When an intra-court appeal was filed against that order, the
Division Bench again considered the contentions raised by the appellant.
Dealing with the argument that the documents were not given, it was
submitted on behalf of the Corporation that no such prayer was made.
The Court, therefore, observed relying on a decision of this Court in
Aligarh Muslim University & Others v. Mansoor Ali Khan, AIR 2000 SC
2783 that no prejudice had been caused to the appellant. The Court
examined the report and perused the record. It was disclosed from the
material placed before the Court that there was a situation which created
disorder in the establishment for which police had to be called for and the
General Manager (PJ) in-charge had to rush late at night. People were
frightened and there was ultimatum by staff-members due to which there
was a possibility of break down of the entire system. The Division
Bench, therefore, stated; "These are situations with which the person at
the spot has to deal with. The authority on the spot is the best judge of
the situation prevailing. It is he who has to assess the situation and take
steps". In the light of prevailing circumstances, the Division Bench
observed, the action could not be termed as illegal, unlawful or perverse.

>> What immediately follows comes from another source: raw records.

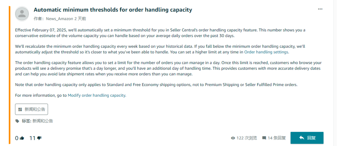Open the three-dot more options menu
This screenshot has height=146, width=337.
click(x=320, y=9)
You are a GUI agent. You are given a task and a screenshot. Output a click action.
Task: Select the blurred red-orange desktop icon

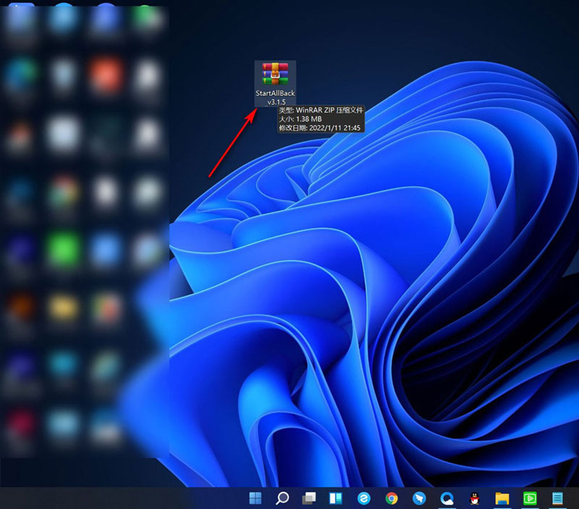click(x=104, y=73)
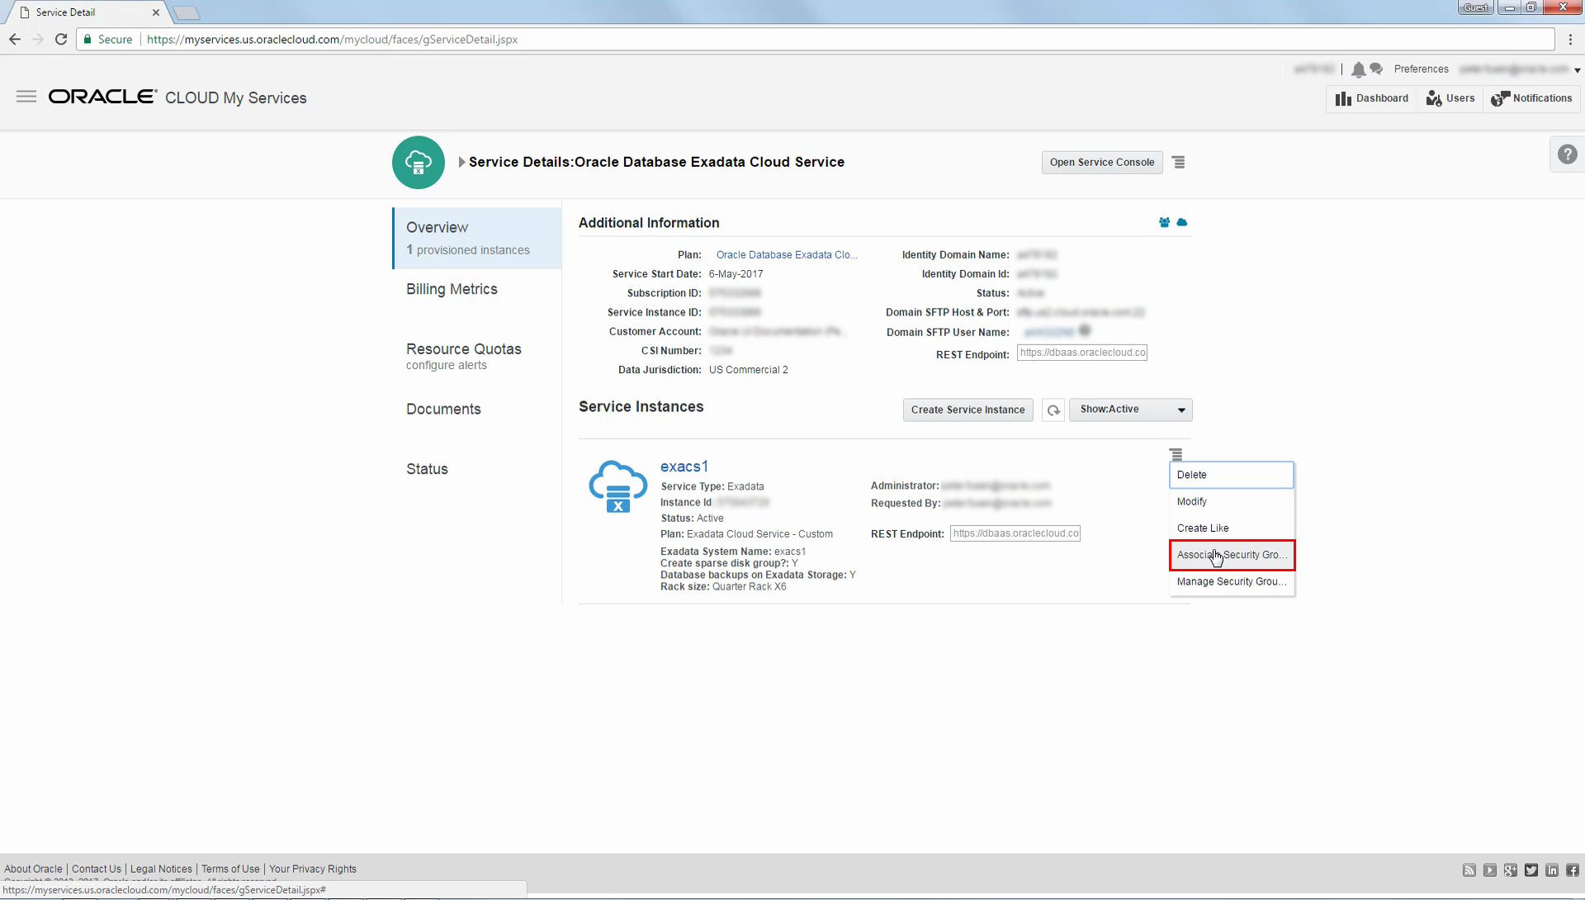
Task: Click the cloud icon in Additional Information
Action: point(1182,223)
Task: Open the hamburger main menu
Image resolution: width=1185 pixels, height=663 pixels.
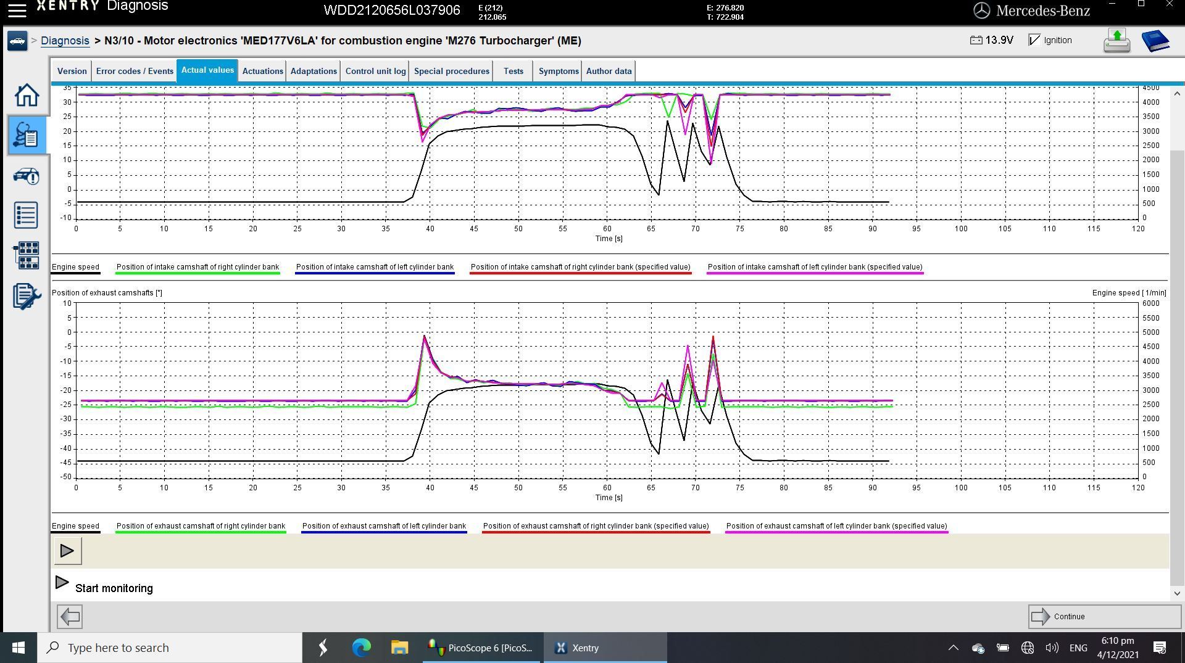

Regarding mala fide, the Court noted that adequate material had not been
placed on record which would go to show that the order was malicious or
mala fide. The Division Bench, therefore, dismissed the appeal.
In our view, neither the learned single Judge nor the Division
Bench has committed any error of law and/or of jurisdiction which
deserves interference in exercise of discretionary jurisdiction under
Article 136 of the Constitution. As is clear, the situation has been created
by the appellant. It was very grave and serious and called for immediate
stern action by the General Manager. Exercise of extraordinary power in
exceptional circumstances under Standing Order 20 (vi) in the
circumstances, cannot be said to be arbitrary, unreasonable or mala fide.

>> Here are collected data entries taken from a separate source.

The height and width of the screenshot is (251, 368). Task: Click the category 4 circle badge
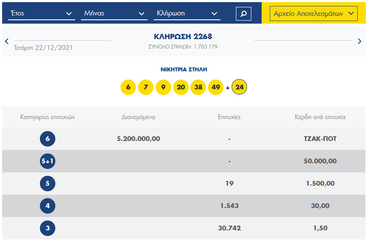48,206
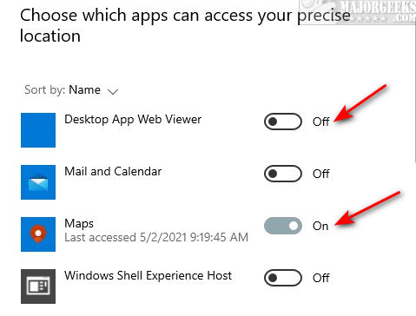Enable location for Desktop App Web Viewer
The height and width of the screenshot is (316, 416).
click(x=283, y=122)
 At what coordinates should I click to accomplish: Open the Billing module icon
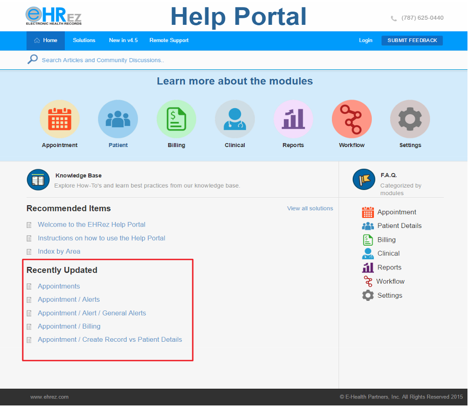(x=176, y=118)
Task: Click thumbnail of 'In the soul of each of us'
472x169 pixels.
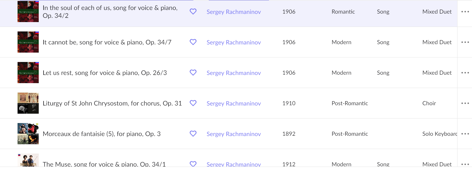Action: (28, 11)
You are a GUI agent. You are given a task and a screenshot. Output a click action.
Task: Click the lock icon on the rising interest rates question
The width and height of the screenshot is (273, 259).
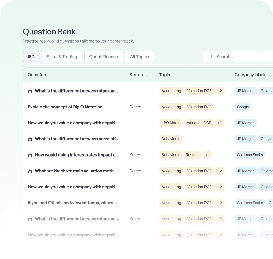tap(30, 155)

It is well-settled that the burden of proving mala fide is on the person
making the allegations and the burden is "very heavy". [vide E.P.

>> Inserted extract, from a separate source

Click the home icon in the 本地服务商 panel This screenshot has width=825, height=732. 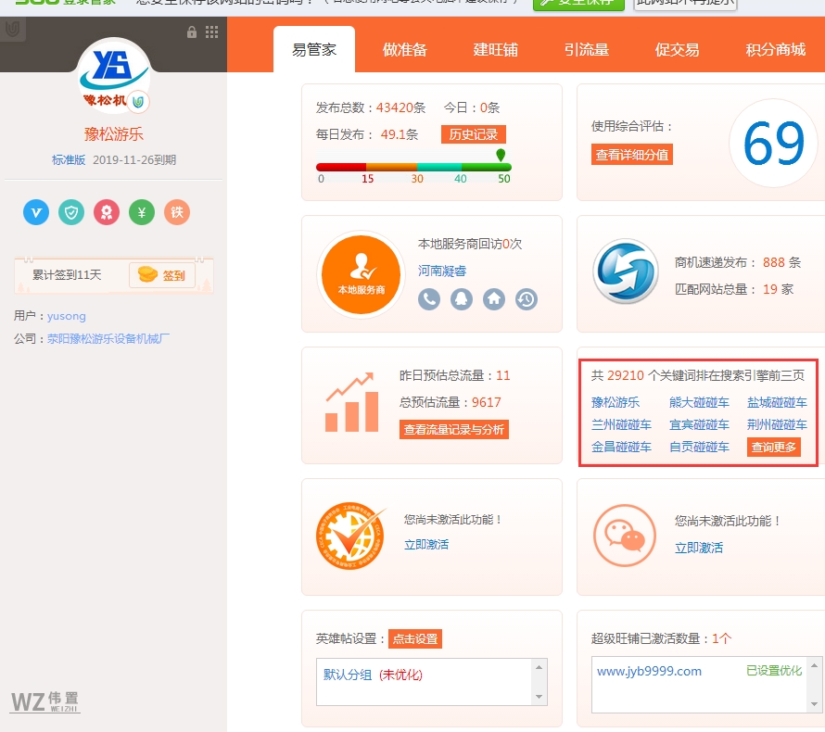tap(494, 299)
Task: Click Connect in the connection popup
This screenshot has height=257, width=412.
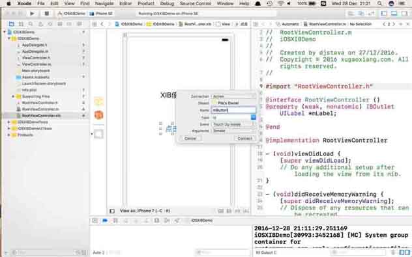Action: (244, 138)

Royappa v. State of Tamil Nadu & Anr. (1974) 4 SCC 3]. There is
every presumption in favour of the administration that the power has
been exercised bona fide and in good faith. It is to be remembered that
the allegations of mala fide are often more easily made than made out and
the very seriousness of such allegations demands proof of a high decree
of credibility. As Krishna Iyer, J. stated in Gulam Mustafa & Others v.
State of Maharashtra & Others (1976) 1 SCC 800; "It (Mala fide) is the
last refuge of a losing litigant".
We hold Clause (vi) of Standing Order 20 of the Certified Standing
Orders of the respondent-Corporation valid, constitutional and intra vires
Article 14 of the Constitution. We also hold the action taken by the
General Manager of the respondent \026 Corporation dismissing the
appellant \026 petitioner from service as legal and lawful. We thus see no
substance either in the appeal or in the writ petition and both are,
therefore, dismissed. In the facts and circumstances of the case, however,
there shall be no order as to costs.